Reproduce the data shown below exactly.

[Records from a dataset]
• • •
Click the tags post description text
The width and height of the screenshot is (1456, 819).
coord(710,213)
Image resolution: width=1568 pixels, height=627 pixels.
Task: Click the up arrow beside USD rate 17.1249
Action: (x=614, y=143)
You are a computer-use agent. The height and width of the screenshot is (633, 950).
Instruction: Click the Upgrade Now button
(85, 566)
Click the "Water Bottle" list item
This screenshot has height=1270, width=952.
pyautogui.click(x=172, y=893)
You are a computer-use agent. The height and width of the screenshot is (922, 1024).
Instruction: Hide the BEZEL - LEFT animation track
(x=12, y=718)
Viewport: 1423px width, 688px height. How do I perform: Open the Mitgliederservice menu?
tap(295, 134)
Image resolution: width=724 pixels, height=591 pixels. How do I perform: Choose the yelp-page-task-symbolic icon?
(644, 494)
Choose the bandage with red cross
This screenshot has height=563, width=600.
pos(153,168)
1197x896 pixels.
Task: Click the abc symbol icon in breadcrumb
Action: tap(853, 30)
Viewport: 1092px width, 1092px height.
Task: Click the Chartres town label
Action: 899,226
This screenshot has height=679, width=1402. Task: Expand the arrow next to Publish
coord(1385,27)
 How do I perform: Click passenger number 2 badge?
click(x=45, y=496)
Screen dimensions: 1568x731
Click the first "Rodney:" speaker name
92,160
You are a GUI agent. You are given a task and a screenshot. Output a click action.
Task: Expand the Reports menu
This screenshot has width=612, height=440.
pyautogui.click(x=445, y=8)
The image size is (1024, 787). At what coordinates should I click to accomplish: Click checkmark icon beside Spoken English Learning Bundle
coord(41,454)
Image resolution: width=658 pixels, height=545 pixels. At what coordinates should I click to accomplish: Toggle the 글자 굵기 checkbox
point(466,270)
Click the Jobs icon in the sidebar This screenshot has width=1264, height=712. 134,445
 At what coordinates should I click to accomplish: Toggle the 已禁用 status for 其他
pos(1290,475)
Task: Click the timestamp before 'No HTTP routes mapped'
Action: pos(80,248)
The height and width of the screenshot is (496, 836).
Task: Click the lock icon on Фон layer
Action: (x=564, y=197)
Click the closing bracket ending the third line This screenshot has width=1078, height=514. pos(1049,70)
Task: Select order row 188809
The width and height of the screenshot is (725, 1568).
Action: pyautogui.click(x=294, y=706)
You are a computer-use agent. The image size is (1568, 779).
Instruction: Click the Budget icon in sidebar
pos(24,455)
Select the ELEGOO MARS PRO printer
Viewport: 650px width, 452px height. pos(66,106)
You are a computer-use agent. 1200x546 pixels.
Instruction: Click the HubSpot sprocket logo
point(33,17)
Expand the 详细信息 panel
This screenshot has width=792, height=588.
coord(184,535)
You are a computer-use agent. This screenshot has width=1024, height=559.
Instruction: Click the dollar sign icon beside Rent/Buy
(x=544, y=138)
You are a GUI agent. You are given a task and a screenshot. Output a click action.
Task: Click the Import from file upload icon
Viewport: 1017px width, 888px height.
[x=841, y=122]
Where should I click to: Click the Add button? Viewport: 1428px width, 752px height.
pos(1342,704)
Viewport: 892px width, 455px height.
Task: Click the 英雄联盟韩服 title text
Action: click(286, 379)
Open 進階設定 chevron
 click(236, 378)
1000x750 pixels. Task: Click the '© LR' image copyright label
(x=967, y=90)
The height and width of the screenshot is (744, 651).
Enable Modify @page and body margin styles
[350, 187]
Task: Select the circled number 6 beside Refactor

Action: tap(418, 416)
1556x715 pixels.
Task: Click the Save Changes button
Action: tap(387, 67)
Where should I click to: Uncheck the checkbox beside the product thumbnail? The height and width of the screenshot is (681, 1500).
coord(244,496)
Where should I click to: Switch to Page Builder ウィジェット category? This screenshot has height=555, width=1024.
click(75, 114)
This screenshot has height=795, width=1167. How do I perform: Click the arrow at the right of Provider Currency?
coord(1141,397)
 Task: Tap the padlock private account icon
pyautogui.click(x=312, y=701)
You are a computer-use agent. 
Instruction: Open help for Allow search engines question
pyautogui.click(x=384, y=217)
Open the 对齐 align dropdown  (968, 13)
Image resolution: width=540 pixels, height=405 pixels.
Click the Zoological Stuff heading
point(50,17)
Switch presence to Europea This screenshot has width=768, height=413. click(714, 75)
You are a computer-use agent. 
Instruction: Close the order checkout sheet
• • •
_ANSWER BOX:_
Click the tags post description text
The width and height of the screenshot is (1456, 819).
coord(710,213)
Image resolution: width=1568 pixels, height=627 pixels.
Task: Click the up arrow beside USD rate 17.1249
Action: (x=614, y=143)
You are a computer-use agent. The height and width of the screenshot is (633, 950).
Instruction: Click the Upgrade Now button
(85, 566)
Click the "Water Bottle" list item
This screenshot has height=1270, width=952.
pyautogui.click(x=172, y=893)
You are a computer-use agent. The height and width of the screenshot is (922, 1024).
Instruction: Hide the BEZEL - LEFT animation track
(x=12, y=718)
Viewport: 1423px width, 688px height. How do I perform: Open the Mitgliederservice menu?
tap(295, 134)
Image resolution: width=724 pixels, height=591 pixels. How do I perform: Choose the yelp-page-task-symbolic icon?
(644, 494)
Choose the bandage with red cross
This screenshot has height=563, width=600.
pos(153,168)
1197x896 pixels.
Task: Click the abc symbol icon in breadcrumb
Action: tap(853, 30)
Viewport: 1092px width, 1092px height.
Task: Click the Chartres town label
Action: 899,226
This screenshot has height=679, width=1402. Task: Expand the arrow next to Publish
coord(1385,27)
 How do I perform: Click passenger number 2 badge?
click(x=45, y=496)
Screen dimensions: 1568x731
Click the first "Rodney:" speaker name
92,160
You are a GUI agent. You are given a task and a screenshot. Output a click action.
Task: Expand the Reports menu
This screenshot has width=612, height=440.
pyautogui.click(x=445, y=8)
The image size is (1024, 787). At what coordinates should I click to accomplish: Click checkmark icon beside Spoken English Learning Bundle
coord(41,454)
Image resolution: width=658 pixels, height=545 pixels. At what coordinates should I click to accomplish: Toggle the 글자 굵기 checkbox
point(466,270)
Click the Jobs icon in the sidebar This screenshot has width=1264, height=712. 134,445
 At what coordinates should I click to accomplish: Toggle the 已禁用 status for 其他
pos(1290,475)
Task: Click the timestamp before 'No HTTP routes mapped'
Action: pos(80,248)
The height and width of the screenshot is (496, 836).
Task: Click the lock icon on Фон layer
Action: (x=564, y=197)
Click the closing bracket ending the third line This screenshot has width=1078, height=514. pos(1049,70)
Task: Select order row 188809
The width and height of the screenshot is (725, 1568).
Action: pyautogui.click(x=294, y=706)
You are a computer-use agent. The image size is (1568, 779).
Instruction: Click the Budget icon in sidebar
pos(24,455)
Select the ELEGOO MARS PRO printer
Viewport: 650px width, 452px height. pos(66,106)
You are a computer-use agent. 1200x546 pixels.
Instruction: Click the HubSpot sprocket logo
point(33,17)
Expand the 详细信息 panel
This screenshot has width=792, height=588.
coord(184,535)
You are a computer-use agent. This screenshot has width=1024, height=559.
Instruction: Click the dollar sign icon beside Rent/Buy
(x=544, y=138)
You are a GUI agent. You are given a task and a screenshot. Output a click action.
Task: Click the Import from file upload icon
Viewport: 1017px width, 888px height.
[x=841, y=122]
Where should I click to: Click the Add button? Viewport: 1428px width, 752px height.
pos(1342,704)
Viewport: 892px width, 455px height.
Task: Click the 英雄联盟韩服 title text
Action: click(286, 379)
Open 進階設定 chevron
 click(236, 378)
1000x750 pixels. Task: Click the '© LR' image copyright label
(x=967, y=90)
The height and width of the screenshot is (744, 651).
Enable Modify @page and body margin styles
[350, 187]
Task: Select the circled number 6 beside Refactor

Action: tap(418, 416)
1556x715 pixels.
Task: Click the Save Changes button
Action: tap(387, 67)
Where should I click to: Uncheck the checkbox beside the product thumbnail? The height and width of the screenshot is (681, 1500).
coord(244,496)
Where should I click to: Switch to Page Builder ウィジェット category? This screenshot has height=555, width=1024.
click(75, 114)
This screenshot has height=795, width=1167. How do I perform: Click the arrow at the right of Provider Currency?
coord(1141,397)
 Task: Tap the padlock private account icon
pyautogui.click(x=312, y=701)
You are a computer-use agent. 
Instruction: Open help for Allow search engines question
pyautogui.click(x=384, y=217)
Open the 对齐 align dropdown  (968, 13)
Image resolution: width=540 pixels, height=405 pixels.
Click the Zoological Stuff heading
point(50,17)
Switch presence to Europea This screenshot has width=768, height=413. click(714, 75)
You are a computer-use agent. 
Instruction: Close the order checkout sheet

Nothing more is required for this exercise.